The CT depicted hypodense and isodense areas probably correspond to the myxoid and fibrous stroma of LGFMS seen on histology respectively. The variable contrast enhancement pattern reflects different amount of fibrotic and myxoid tissue. MR findings are in absolute agreement with the pathological features. In general, fibrous tissue components appear hypointense on T1/T2-weighted images [3]. Additional slight enhancement is commonly encountered. Myxoid tissue components are usually hypointense on T1-weighted images and hyperintense on T2-weighted images. Fine-needle aspiration (FNA) biopsy for cytology is generally avoided, except to provide material for cytogenetic and molecular studies. LGFMS is characterized by a recurrent chromosomal translocation t(7;16)(q33;p11) or t(11;16)(p11;p11) encoding either FUS-CREB3L2 or FUS-CREB3L1 fusion oncoprotein. As both translocations involve the FUS gene, FISH for FUS genetic rearrangement is an ideal technique for confirming the diagnosis [5, 10]. Alternatively, reverse transcriptase polymerase chain reaction (RT-PCR) can also be used to detect either fusion product; such assays have only rarely been proposed to analyze formalin-fixed, paraffin-embedded neoplasm samples [11]. It is obvious that diagnosis is challenging; both long latency periods between diagnosis and recurrence, as well as slow tumor growth have been assessed, underlying the importance of a long-term clinical follow-up and imaging surveillance [3].
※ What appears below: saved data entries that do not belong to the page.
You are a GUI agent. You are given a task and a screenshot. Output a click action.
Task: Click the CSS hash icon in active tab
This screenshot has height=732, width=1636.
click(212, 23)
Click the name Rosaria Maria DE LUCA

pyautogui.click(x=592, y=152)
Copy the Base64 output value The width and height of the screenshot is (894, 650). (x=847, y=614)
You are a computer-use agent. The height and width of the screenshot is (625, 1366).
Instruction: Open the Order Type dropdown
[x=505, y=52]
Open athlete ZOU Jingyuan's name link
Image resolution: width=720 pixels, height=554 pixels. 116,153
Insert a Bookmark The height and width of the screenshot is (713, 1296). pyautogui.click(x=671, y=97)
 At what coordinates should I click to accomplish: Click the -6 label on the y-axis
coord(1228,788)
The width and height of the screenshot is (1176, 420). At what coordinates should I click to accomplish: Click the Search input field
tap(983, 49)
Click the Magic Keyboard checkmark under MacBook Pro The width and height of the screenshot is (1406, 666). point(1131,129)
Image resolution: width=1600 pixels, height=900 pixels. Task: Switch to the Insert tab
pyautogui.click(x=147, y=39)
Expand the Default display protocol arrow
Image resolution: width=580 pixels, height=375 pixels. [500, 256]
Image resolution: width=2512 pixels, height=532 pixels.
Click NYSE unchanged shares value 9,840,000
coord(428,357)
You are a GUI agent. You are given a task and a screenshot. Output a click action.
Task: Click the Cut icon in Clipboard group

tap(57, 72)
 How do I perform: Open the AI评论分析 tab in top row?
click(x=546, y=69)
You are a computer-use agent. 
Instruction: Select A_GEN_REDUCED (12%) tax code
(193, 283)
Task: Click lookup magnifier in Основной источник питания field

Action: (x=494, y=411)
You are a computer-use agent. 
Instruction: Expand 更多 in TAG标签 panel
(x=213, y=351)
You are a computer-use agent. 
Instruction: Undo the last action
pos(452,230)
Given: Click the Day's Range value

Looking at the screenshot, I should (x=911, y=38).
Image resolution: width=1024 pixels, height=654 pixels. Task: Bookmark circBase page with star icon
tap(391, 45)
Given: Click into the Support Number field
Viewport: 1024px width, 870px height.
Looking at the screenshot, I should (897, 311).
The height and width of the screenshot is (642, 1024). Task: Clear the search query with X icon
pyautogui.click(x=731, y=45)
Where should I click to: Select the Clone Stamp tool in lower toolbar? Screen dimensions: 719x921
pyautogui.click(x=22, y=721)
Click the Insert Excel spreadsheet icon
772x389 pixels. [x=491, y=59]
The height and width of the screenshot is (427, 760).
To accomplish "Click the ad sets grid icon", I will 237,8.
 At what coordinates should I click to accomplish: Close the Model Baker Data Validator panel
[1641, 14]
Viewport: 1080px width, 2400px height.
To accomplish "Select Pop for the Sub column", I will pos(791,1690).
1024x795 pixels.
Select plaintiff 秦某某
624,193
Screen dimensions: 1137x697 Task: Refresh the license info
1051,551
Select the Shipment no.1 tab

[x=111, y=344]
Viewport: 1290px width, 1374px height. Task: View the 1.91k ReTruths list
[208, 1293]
As LGFMS is a soft tissue malignancy, any recurrences are usually local; therefore treatment of choice is radical, wide margin surgical excision. In fact, the most important prognostic factors for the behaviour of this specific sarcoma are tumour size at diagnosis and negative surgical margins; patients with microscopically negative margins after aggressive surgical removal have a lower probability of relapse, and a longer period between recurrences [7]. However, the ideal goal of large safety margin of healthy tissue might be unattainable if it requires resection of vital anatomic structures that cannot be sacrificed, thus limiting the excision width. Radical excision, if possible, is also employed as the treatment of choice for all local recurrences and distant metastases (usually to the lungs). Because LGFMS has a very low mitotic rate, neither chemotherapy nor radiotherapy is expected to have significant effect on long-term prognosis [12]. Nevertheless, it has been suggested that adjuvant radiotherapy could delay recurrences and increase life expectancy. In our specific case, we treated the recurrence of the tumour with wide surgical excision, yet due to its proximity to the cervical vertebrae that could not be resected away, surgical margins were microscopically positive. Given the fact that LGFMS has the potential for very late recurrences and metastases, long-term follow-up is necessary.